Tokio – el jueves, Toshiba, el conglomerado industrial japonés que está enfrentando dificultades, aseguró un salvavidas financiero indispensable al firmar un acuerdo para vender la mayoría de su valioso negocio de microchips a un grupo de inversionistas extranjeros, entre los cuales se encuentran bain capital y apple.

Toshiba había apostado su futuro a la venta del negocio, el cual está valuado en dos billones de yenes, o cerca de 18.000 millones de dólares, según el acuerdo. El dinero recaudado ayudará a que la empresa repare el daño financiero que provocó una incursión fallida en la industria de la energía nuclear de Estados Unidos.

Toshiba negoció la venta durante meses, con un listado cambiante de inversionistas potenciales. La lista final que se reveló el 28 de septiembre por medio de un comunicado tiene omisiones sorprendentes.

Dos instituciones financieras que controla el gobierno japonés, las cuales Toshiba había mencionado con anterioridad como importantes inversionistas potenciales, no contribuirán con dinero en un inicio, aseguró la empresa. Con todo, señaló que estas instituciones, Innovation Network Corporation of Japan y Development Bank of Japan, podrían invertir posteriormente. Ambas empresas no estuvieron disponibles para comentar al respecto.

En cambio, todos los inversionistas elegidos pertenecen al sector privado.

Además de Apple, se incluyeron otros tres negocios estadounidenses: Seagate Technology y Kingston Technology, empresas que se dedican al almacenamiento de datos, y una firma de capital de riesgo propiedad de Dell, el fabricante de computadoras. También se mencionaron como inversionistas al fabricante surcoreano de semiconductores SK Hynix y a Hoya, un fabricante japonés de equipo óptico.

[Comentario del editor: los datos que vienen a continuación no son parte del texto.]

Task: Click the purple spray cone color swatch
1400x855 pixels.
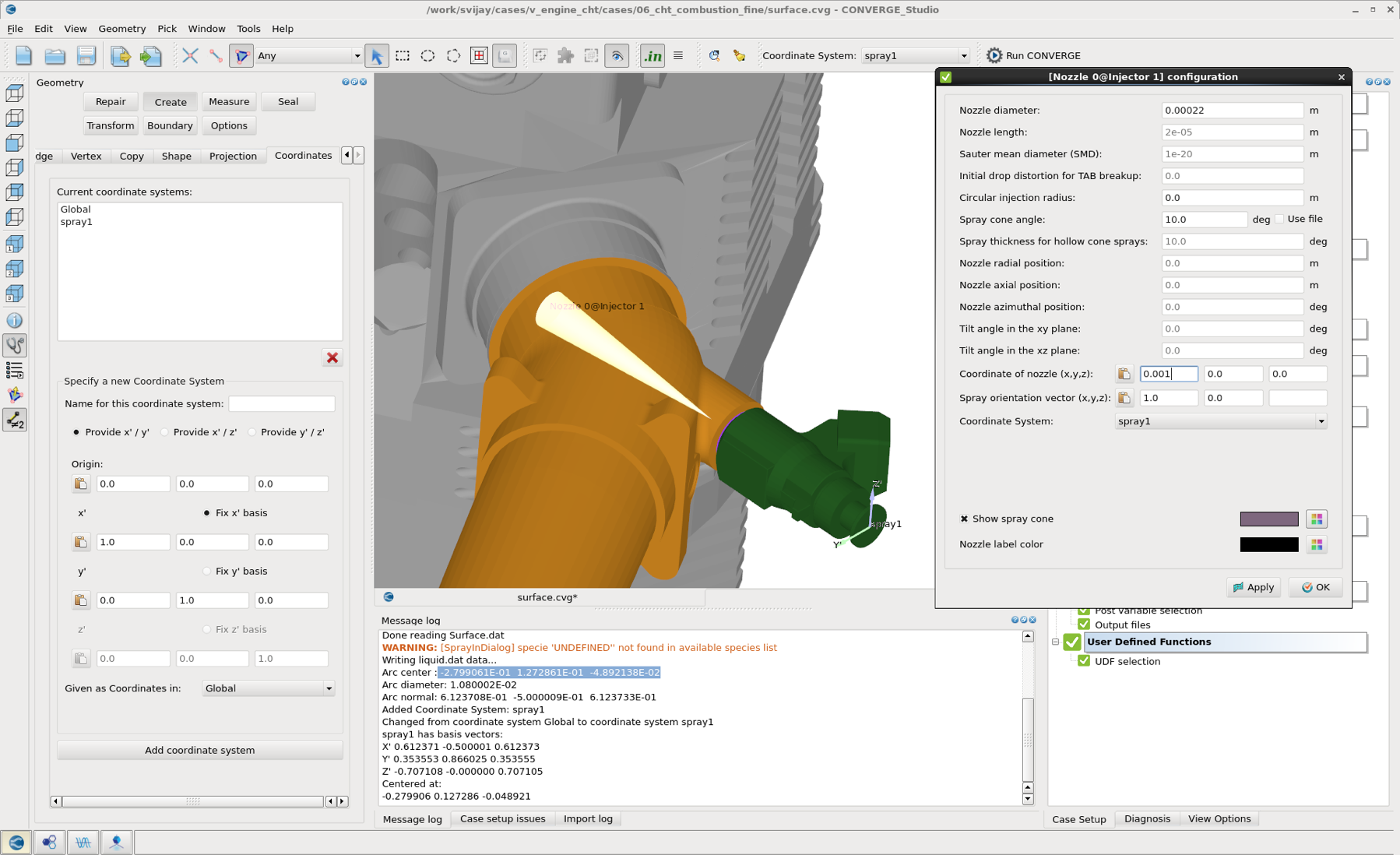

Toshiba mantendrá poco más del 40 por ciento de la planta de microchips, Toshiba Memory Corporation, la cual es uno de los productores más importantes de chips para memorias flash a nivel mundial. Sus chips se utilizan para almacenar información en teléfonos inteligentes y otros dispositivos digitales.

Durante las negociaciones del acuerdo, Toshiba tuvo problemas para equilibrar la necesidad de dinero en efectivo y el deseo por mantener el control de la planta de microchips, la cual se ha descrito como la joya de la corona dentro de su amplio portafolio de negocios.